Reproduce the listing word for word from its first line through the line containing "will (201, 479).", with that line included.

+++++

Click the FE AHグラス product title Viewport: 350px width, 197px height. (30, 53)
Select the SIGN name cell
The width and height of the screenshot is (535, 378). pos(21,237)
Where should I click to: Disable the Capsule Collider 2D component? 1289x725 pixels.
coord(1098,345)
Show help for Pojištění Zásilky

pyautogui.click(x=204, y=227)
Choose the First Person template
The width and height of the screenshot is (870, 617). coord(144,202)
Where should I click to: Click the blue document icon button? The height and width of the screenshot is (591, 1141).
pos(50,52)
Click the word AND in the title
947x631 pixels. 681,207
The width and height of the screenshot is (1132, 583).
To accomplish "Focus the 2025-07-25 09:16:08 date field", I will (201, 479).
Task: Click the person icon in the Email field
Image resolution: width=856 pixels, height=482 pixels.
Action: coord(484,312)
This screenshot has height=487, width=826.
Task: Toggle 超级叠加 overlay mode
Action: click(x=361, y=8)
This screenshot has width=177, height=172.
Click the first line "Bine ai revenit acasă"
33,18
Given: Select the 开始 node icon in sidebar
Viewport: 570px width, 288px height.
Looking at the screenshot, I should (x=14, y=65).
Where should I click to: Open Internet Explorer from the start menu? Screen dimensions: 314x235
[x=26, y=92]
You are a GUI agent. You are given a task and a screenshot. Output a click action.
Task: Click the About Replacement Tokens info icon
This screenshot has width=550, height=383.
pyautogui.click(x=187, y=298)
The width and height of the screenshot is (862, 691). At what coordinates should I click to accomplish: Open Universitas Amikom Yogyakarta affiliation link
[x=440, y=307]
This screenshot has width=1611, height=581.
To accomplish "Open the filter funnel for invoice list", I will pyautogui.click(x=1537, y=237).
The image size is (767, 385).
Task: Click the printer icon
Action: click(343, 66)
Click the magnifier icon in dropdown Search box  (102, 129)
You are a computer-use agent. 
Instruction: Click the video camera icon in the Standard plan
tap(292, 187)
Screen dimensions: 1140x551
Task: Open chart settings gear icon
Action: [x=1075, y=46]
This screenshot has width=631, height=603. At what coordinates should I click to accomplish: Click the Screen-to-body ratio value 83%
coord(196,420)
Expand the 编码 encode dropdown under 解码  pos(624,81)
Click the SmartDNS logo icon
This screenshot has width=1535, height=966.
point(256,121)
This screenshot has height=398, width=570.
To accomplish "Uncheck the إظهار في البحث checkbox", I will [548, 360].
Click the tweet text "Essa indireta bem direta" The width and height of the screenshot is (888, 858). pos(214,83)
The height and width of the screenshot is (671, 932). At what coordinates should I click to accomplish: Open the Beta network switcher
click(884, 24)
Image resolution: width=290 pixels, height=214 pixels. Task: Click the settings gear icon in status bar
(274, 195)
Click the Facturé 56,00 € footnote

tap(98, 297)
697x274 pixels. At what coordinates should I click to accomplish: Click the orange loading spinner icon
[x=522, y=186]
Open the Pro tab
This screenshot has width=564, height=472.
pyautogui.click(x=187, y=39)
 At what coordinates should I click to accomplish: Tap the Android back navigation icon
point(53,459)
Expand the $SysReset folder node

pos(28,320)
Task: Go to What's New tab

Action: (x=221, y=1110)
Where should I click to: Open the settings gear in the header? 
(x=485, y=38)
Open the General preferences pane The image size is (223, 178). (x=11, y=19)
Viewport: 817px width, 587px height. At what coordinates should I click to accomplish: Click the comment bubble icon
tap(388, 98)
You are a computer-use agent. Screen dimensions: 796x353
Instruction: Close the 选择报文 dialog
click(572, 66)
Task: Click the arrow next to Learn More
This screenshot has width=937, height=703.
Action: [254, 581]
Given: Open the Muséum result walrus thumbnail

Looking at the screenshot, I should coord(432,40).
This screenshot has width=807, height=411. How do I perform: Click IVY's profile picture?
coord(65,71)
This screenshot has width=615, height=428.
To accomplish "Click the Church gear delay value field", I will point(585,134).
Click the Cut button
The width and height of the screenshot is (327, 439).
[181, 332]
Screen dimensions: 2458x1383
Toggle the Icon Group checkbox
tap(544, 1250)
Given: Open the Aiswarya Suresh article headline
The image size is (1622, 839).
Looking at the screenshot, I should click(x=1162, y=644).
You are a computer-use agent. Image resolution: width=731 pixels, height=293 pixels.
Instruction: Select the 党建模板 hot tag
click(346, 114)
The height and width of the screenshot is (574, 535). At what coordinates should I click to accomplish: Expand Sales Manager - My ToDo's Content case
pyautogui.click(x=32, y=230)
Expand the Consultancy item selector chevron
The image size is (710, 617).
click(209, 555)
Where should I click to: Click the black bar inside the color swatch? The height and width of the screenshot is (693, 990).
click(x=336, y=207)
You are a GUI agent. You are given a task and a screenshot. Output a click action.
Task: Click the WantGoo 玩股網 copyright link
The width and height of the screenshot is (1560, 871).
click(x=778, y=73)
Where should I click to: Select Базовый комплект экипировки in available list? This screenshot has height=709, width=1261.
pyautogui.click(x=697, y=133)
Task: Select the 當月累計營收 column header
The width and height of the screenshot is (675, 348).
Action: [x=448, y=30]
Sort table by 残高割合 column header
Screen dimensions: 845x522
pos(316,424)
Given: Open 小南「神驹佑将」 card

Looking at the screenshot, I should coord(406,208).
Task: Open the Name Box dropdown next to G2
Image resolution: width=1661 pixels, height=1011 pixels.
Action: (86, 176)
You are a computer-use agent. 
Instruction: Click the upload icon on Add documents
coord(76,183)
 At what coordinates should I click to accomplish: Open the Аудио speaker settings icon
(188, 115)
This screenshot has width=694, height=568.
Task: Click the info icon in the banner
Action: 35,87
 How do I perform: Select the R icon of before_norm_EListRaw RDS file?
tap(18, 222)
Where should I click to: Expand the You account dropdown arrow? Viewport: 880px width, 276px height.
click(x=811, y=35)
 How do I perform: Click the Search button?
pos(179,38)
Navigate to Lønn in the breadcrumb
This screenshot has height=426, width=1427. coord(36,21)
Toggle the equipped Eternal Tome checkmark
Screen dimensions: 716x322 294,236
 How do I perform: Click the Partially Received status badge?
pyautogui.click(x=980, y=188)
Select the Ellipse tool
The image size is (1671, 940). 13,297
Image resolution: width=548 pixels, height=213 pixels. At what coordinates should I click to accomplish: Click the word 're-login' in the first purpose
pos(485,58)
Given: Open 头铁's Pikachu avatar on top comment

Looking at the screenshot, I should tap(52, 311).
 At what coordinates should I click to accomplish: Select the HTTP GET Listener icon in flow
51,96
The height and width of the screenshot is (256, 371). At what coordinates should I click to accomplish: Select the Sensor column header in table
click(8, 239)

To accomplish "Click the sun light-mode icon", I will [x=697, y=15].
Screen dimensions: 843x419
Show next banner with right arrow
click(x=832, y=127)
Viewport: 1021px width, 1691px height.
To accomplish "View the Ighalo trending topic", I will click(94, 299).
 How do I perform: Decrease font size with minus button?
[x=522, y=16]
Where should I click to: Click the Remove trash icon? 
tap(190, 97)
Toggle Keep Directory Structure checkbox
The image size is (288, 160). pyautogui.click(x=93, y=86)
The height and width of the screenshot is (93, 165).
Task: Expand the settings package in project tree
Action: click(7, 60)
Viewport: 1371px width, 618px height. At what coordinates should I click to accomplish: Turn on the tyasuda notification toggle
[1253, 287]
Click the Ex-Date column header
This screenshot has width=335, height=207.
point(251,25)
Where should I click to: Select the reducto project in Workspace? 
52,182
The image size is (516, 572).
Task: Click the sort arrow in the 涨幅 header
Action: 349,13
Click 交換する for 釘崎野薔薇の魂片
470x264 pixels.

+++++

**Exercise answer**
Click the FE AHグラス product title Viewport: 350px width, 197px height. (30, 53)
Select the SIGN name cell
The width and height of the screenshot is (535, 378). pos(21,237)
Where should I click to: Disable the Capsule Collider 2D component? 1289x725 pixels.
coord(1098,345)
Show help for Pojištění Zásilky

pyautogui.click(x=204, y=227)
Choose the First Person template
The width and height of the screenshot is (870, 617). coord(144,202)
Where should I click to: Click the blue document icon button? The height and width of the screenshot is (591, 1141).
pos(50,52)
Click the word AND in the title
947x631 pixels. 681,207
The width and height of the screenshot is (1132, 583).
To accomplish "Focus the 2025-07-25 09:16:08 date field", I will (201, 479).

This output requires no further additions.